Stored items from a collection

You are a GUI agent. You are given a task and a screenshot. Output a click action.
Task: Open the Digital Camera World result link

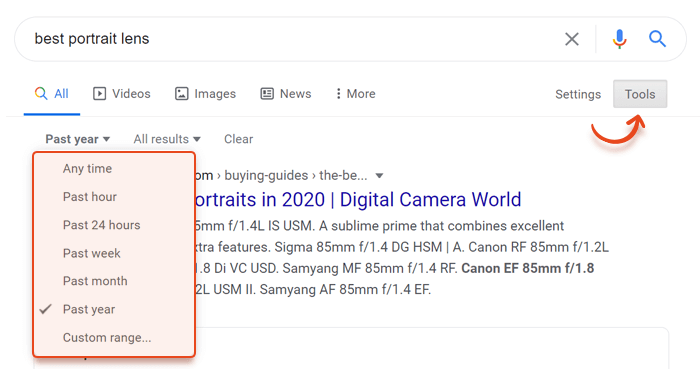point(358,199)
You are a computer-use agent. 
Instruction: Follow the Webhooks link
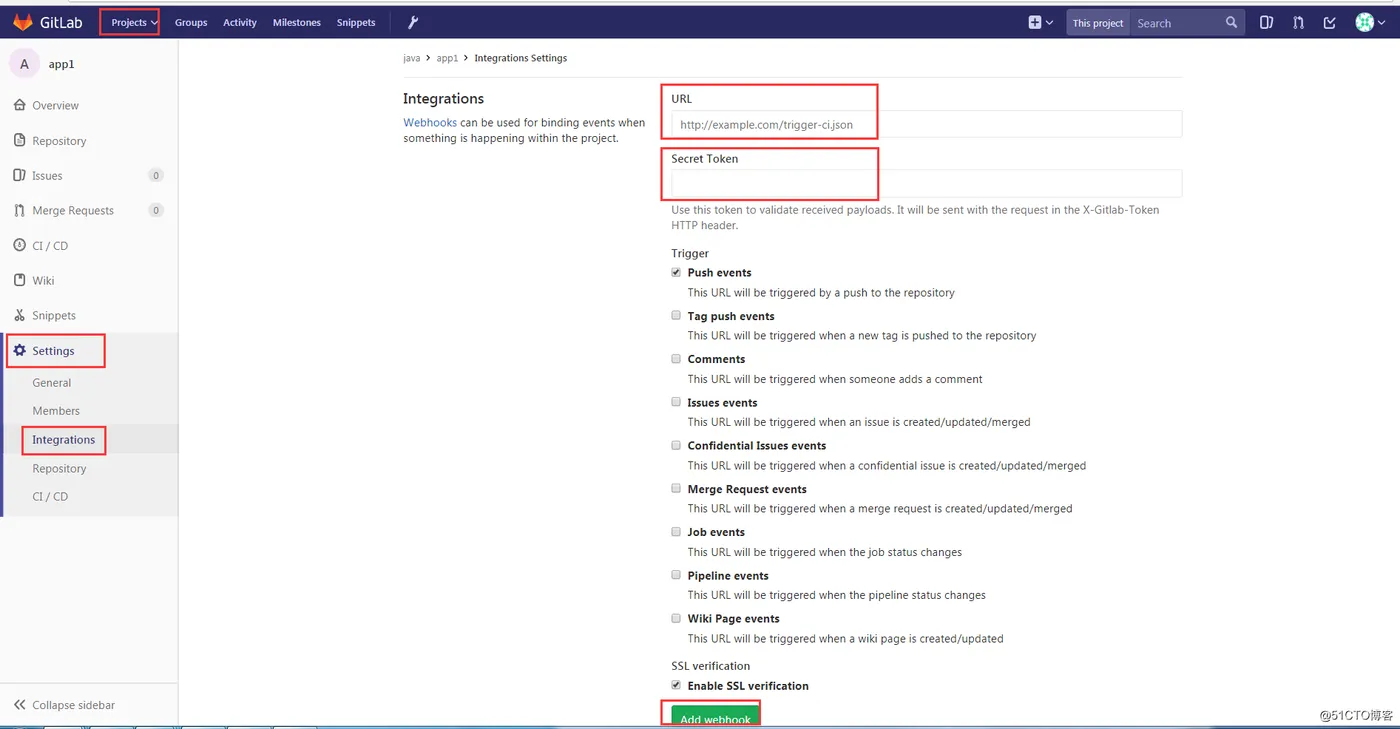(430, 123)
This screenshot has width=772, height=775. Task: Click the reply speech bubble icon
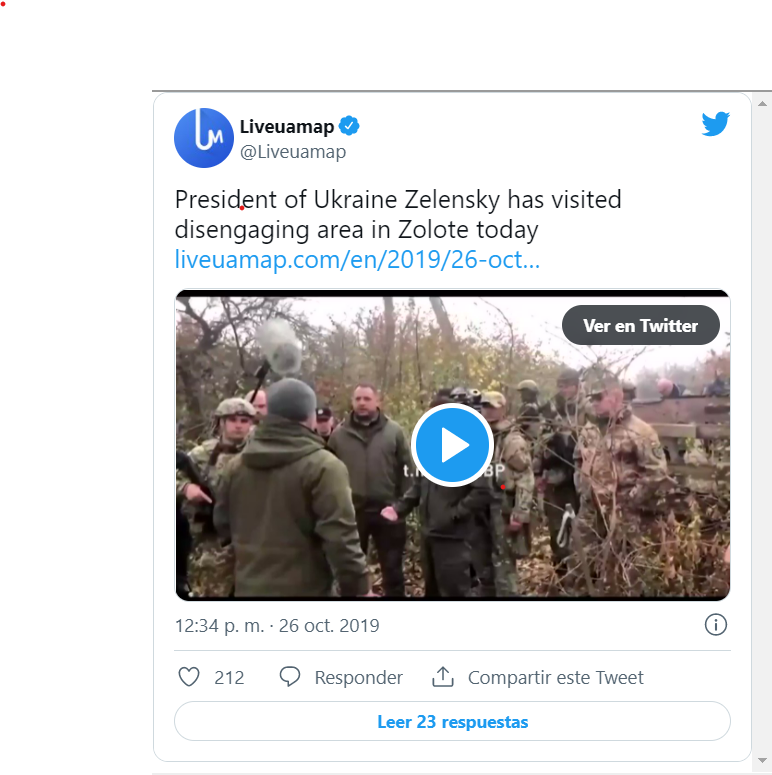[290, 677]
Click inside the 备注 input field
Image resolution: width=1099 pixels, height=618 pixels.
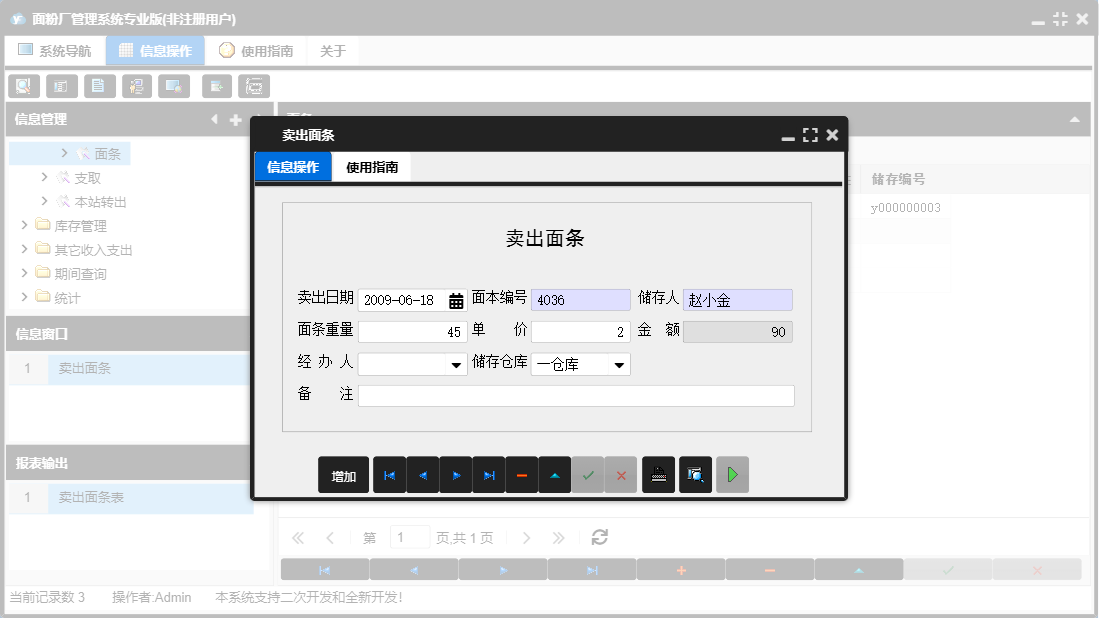tap(577, 395)
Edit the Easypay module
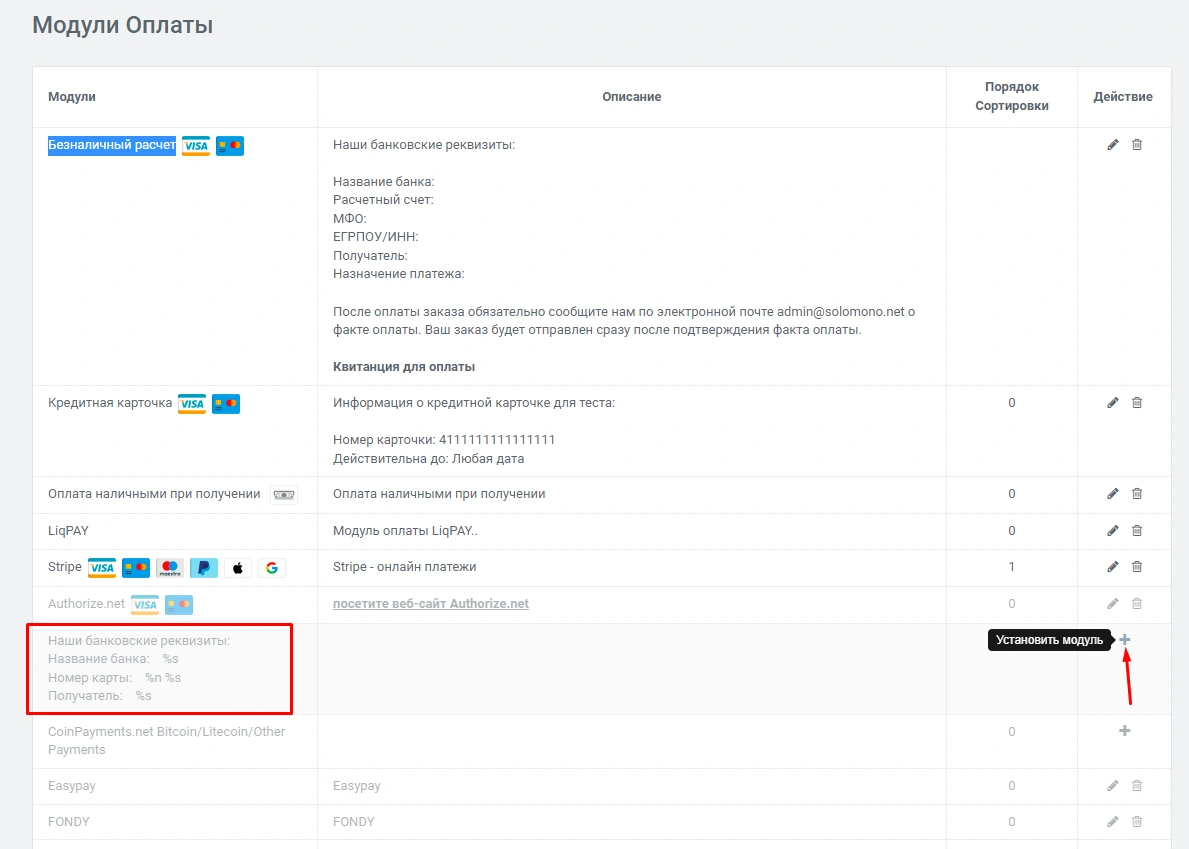This screenshot has width=1189, height=849. (x=1113, y=786)
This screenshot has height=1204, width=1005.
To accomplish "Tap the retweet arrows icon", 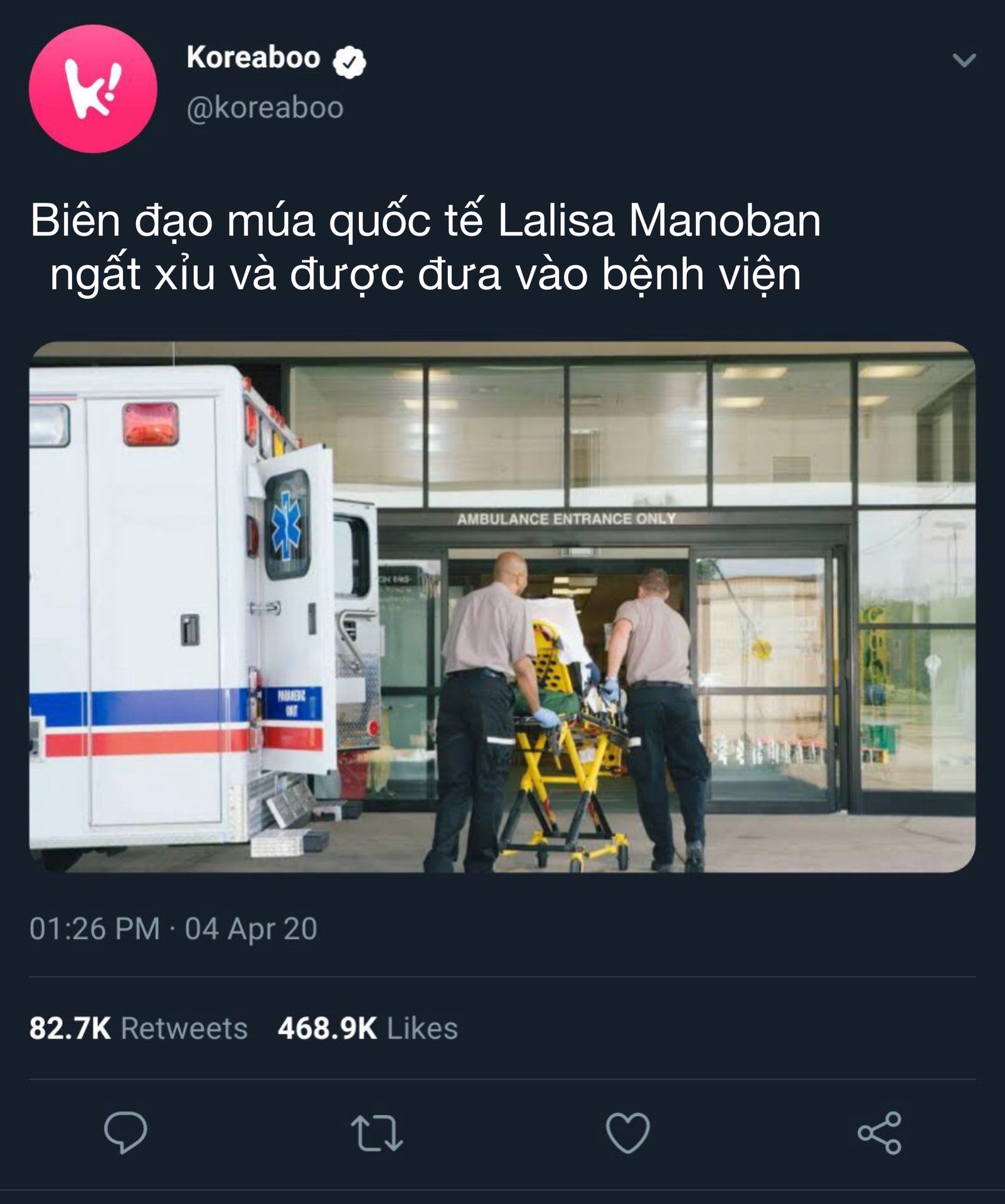I will (376, 1133).
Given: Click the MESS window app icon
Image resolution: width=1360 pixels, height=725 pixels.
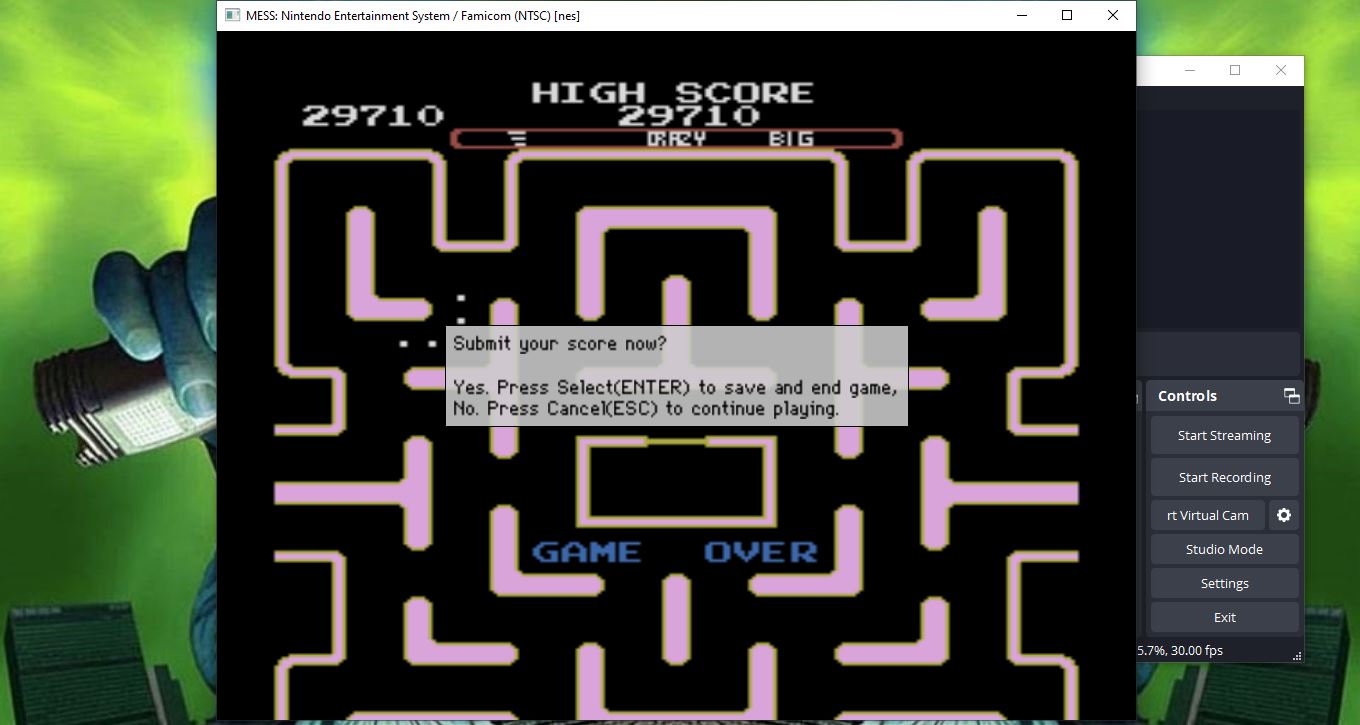Looking at the screenshot, I should coord(232,15).
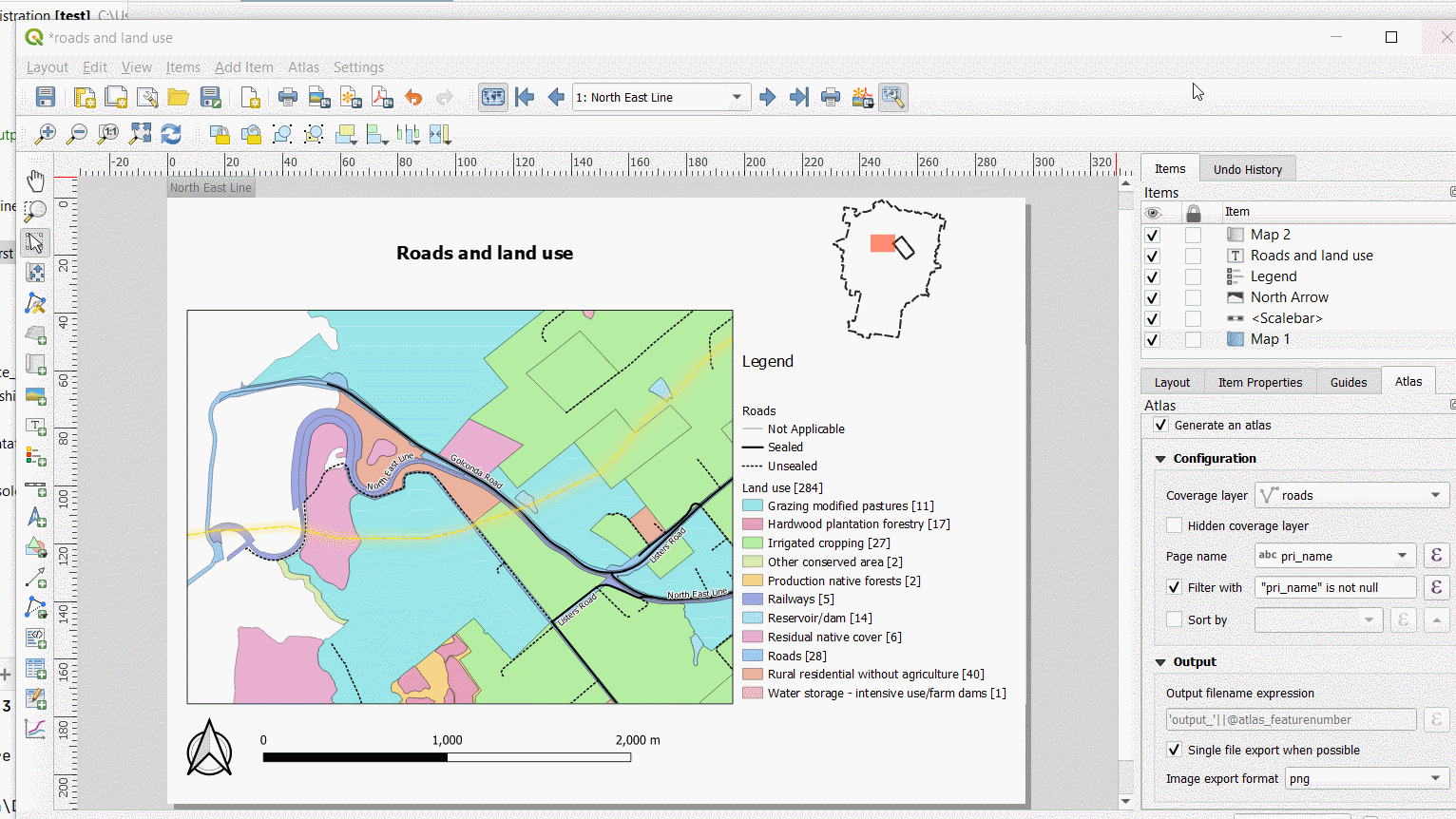Screen dimensions: 1456x819
Task: Go to next atlas feature
Action: (x=768, y=97)
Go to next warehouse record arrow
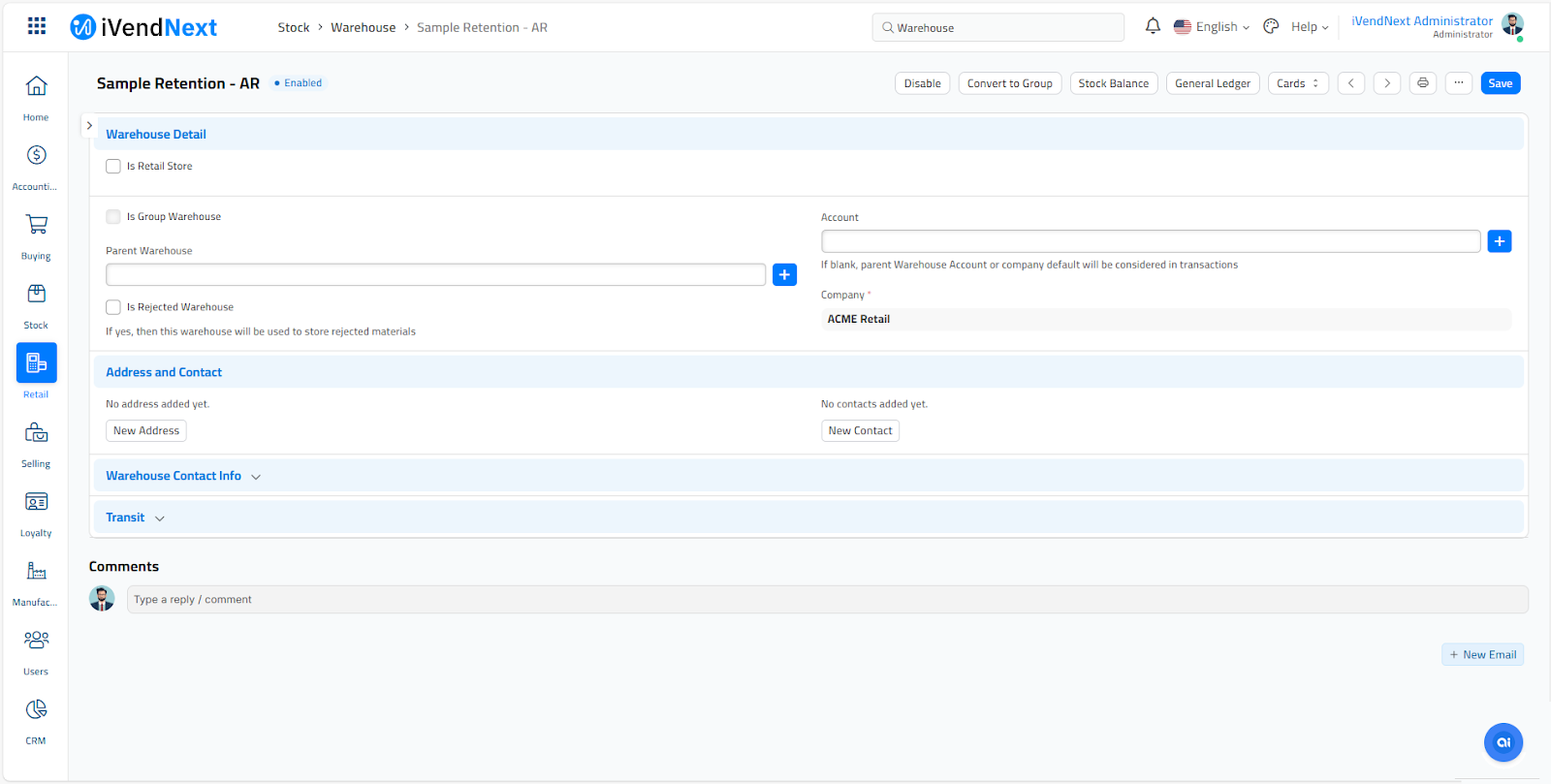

> _Exercise goal_
Please copy the data above word for word, but only from the line that contains "Given: Click the MESS window app icon" through the final line, both included, and without the pictures.

> _Expected output_
Given: Click the MESS window app icon
Image resolution: width=1360 pixels, height=725 pixels.
Looking at the screenshot, I should coord(232,15).
Screen dimensions: 1456x819
Task: Go to next atlas feature
Action: (x=768, y=97)
Go to next warehouse record arrow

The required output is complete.